→ **Assigned task A**: Translate this sentence from the Dreadball comments into Spanish: "The counters were flimsy, thin cardboard."
→ **Assigned task B**: In the Dreadball comments, write out the stretch from "The above may" through "But I digress.".

→ **Text passage**:
◆ ◆ ◆ ◆ ◆ ◆ ◆


  3. Well, this post has set my mind at ease. The stuff looks like it was pretty well made.

    I was not thoroughly impressed with the job Mantic did with Dreadball. For a company that prides itself in making cheap, quality models, the game certainly was not a good deal. The counters were flimsy, thin cardboard. The models were made of cheap plastic (or I presume it was cheaper than what other companies employ). Not to say that I don't like the models or the game. I was just not very impressed with the production values, especially after it was funded by crowdsourcing. Shame they did not put some of that money into making the components nicer (i guess maybe it was used to get started working on all the expansions).

    1. Everything seems to be good quality. There are things I'd change, but not a huge amount. Just a question of how well the models go together/clean up.

      Mantic ran into problems with their suppliers with DreadBall (see the Quirkworthy post about a bit of that), so I can see that putting pressure on things. That said, I rather have it late and polished (with a certain time limit).

      The above may have no bearing on things however. The counters do seem little better than cereal box card, and are badly sized for being mounted on a base or similar. I suppose their is the acrylic set. The plastic is a pig to work with, and it's a shame because their Kings Of War stuff has always impressed me from that side of things.

      Crowdsourcing is a funny beast, and I'm not sure where I stand on the use of money. As funders we're playing for pledge X and reviving that. The total raised is disassociated from the end product, even with stretch goals and the like, adding a sense of connection. But I digress.

      It would have been nice to see the quality of the box contents improve, as it's what will fuel the long term life of the game. You'll buy the expansions only if you've got the base set. Well, the rules and board at least. I suppose, all that aside the proof of the game will be in the play itself.

      I imagine there would also be long term pricing implications for upping the spec of the models, that simply wouldn't be covered by the Kickstarter, and push the game out of the pricing bracket Mantic have placed it in.

◆ ◆ ◆ ◆ ◆ ◆ ◆

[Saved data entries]

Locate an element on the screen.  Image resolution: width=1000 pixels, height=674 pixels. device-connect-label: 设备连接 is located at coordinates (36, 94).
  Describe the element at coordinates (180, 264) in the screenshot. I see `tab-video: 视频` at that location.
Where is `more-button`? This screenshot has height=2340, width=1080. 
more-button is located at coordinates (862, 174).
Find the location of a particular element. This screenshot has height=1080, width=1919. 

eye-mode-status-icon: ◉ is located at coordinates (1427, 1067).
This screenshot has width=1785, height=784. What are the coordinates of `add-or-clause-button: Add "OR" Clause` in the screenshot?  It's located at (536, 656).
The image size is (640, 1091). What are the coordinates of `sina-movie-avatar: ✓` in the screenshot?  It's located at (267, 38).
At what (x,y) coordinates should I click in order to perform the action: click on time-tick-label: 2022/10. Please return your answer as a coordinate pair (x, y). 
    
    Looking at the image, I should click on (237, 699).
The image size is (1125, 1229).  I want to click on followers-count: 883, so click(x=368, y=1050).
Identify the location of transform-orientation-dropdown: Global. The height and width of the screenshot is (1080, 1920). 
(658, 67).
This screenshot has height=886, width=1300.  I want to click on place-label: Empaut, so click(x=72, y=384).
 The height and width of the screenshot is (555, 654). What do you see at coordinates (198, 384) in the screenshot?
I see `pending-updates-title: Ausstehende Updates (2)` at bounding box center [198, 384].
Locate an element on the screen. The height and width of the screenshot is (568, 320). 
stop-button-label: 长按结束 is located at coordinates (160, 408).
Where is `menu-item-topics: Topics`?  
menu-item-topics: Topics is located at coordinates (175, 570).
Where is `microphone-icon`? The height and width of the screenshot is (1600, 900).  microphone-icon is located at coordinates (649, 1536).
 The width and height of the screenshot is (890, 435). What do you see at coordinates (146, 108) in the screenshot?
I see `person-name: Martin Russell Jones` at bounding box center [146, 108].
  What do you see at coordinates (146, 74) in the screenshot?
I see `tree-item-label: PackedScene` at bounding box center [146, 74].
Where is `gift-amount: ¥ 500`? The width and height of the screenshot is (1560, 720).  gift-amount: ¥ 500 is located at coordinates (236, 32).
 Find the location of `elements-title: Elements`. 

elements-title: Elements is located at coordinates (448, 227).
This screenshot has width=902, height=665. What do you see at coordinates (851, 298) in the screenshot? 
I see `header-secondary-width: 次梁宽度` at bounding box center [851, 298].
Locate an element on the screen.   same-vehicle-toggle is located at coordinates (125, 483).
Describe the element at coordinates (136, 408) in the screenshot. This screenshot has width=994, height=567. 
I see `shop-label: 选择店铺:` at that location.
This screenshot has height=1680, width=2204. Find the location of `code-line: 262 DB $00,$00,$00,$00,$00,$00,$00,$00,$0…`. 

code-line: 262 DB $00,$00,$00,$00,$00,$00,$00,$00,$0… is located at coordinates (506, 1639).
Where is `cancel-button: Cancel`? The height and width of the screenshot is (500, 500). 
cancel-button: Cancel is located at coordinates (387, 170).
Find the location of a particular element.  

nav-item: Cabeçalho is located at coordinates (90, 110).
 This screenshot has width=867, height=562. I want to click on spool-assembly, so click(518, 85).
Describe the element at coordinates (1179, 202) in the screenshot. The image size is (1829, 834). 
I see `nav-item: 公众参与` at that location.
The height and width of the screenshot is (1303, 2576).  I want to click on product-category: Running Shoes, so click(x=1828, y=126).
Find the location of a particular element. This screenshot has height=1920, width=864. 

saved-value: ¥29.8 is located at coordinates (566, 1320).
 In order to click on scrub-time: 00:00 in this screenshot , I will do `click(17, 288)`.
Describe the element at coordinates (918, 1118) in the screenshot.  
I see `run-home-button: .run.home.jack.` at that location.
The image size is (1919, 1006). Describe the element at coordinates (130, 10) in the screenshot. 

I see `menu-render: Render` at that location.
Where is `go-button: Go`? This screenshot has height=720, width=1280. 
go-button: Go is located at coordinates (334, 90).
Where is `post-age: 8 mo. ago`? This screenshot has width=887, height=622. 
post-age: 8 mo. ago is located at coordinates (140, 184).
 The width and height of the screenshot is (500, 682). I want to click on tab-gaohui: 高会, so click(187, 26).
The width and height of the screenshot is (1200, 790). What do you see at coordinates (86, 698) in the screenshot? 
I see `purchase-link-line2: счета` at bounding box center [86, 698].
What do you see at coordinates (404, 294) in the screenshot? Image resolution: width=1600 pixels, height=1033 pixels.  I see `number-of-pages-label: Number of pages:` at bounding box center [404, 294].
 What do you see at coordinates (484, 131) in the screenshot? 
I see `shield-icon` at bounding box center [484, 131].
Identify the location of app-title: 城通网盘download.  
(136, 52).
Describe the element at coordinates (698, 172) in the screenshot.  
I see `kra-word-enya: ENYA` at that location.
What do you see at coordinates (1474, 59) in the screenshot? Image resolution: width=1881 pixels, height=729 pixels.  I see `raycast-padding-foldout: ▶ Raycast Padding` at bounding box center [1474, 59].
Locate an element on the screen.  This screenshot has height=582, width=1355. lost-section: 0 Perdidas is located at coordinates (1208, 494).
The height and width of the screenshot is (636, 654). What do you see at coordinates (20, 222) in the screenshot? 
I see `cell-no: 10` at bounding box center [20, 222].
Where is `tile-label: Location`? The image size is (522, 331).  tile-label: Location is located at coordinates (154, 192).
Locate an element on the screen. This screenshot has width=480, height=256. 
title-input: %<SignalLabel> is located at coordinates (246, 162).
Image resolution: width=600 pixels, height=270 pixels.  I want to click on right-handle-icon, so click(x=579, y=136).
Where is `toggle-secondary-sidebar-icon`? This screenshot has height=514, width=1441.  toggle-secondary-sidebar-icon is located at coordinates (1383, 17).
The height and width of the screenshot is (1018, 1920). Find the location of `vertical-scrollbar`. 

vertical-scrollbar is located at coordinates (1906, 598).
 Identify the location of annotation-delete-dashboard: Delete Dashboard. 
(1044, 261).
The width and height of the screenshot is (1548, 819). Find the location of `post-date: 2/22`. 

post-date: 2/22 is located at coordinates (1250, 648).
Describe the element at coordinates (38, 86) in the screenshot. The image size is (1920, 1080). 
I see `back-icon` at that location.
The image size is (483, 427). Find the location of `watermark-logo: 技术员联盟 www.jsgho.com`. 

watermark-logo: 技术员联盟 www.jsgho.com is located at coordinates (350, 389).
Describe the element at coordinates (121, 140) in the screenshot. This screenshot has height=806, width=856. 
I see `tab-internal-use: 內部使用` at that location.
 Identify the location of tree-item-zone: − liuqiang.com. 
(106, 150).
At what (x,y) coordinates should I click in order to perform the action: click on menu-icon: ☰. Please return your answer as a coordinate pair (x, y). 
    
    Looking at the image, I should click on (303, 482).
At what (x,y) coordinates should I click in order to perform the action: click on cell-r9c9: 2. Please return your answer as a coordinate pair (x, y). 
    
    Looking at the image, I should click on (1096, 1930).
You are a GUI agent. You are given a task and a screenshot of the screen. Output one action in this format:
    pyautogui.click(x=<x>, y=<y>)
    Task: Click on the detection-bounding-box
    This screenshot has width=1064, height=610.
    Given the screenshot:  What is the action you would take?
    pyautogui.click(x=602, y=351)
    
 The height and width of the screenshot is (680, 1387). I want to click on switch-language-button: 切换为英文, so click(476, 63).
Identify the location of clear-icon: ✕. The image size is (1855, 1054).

◆ ◆ ◆ ◆ ◆ ◆ ◆

→ **Answer area A**: Las fichas eran de cartón delgado y endeble.

→ **Answer area B**:
The above may have no bearing on things however. The counters do seem little better than cereal box card, and are badly sized for being mounted on a base or similar. I suppose their is the acrylic set. The plastic is a pig to work with, and it's a shame because their Kings Of War stuff has always impressed me from that side of things.

      Crowdsourcing is a funny beast, and I'm not sure where I stand on the use of money. As funders we're playing for pledge X and reviving that. The total raised is disassociated from the end product, even with stretch goals and the like, adding a sense of connection. But I digress.